Nous arrivons enfin aux vertébrés. « Si étrange que soit au premier abord cette affirmation, l’histoire de l’embranchement du règne animal dont nous faisons partie n’est que la continuation de celle des vers annelés. Comme les vers annelés, comme les animaux articulés, les vertébrés, malgré l’unité apparente de leur organisme, sont formés de segments, d’individus placés bout à bout et qui sont arrivés à se fusionner. »
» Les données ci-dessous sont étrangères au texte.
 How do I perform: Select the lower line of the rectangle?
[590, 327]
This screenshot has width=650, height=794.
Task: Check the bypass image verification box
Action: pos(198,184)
It y a longtemps que les biologistes ont décomposé le squelette des vertébrés en segments ; on peut confirmer cette vue en signalant les traces de segmentation visible dans l’économie du système nerveux, dont les principaux faisceaux se distribuent en séries symétriques de chaque côté de la moelle et qui président, comme le montrent les mouvements réflexes, à l’innervation de régions musculaires distinctes. Mais, en supposant même que l’on fasse dériver la tête et les membres des vertèbres modifiées, comme l’ont voulu certains naturalistes, encore ne pourra-t-on s’empêcher de reconnaître l’unité apparente de l’individu chez lequel la fusion harmonieuse de toutes les parties internes et externes, l’indépendance des organes essentiels : uniques ou doubles par rapport aux segments vertébraux, non moins que la solidarité physiologique et psychologique de toutes les régions du corps semblent exclure toute multiplicité autre que celle des éléments histologiques.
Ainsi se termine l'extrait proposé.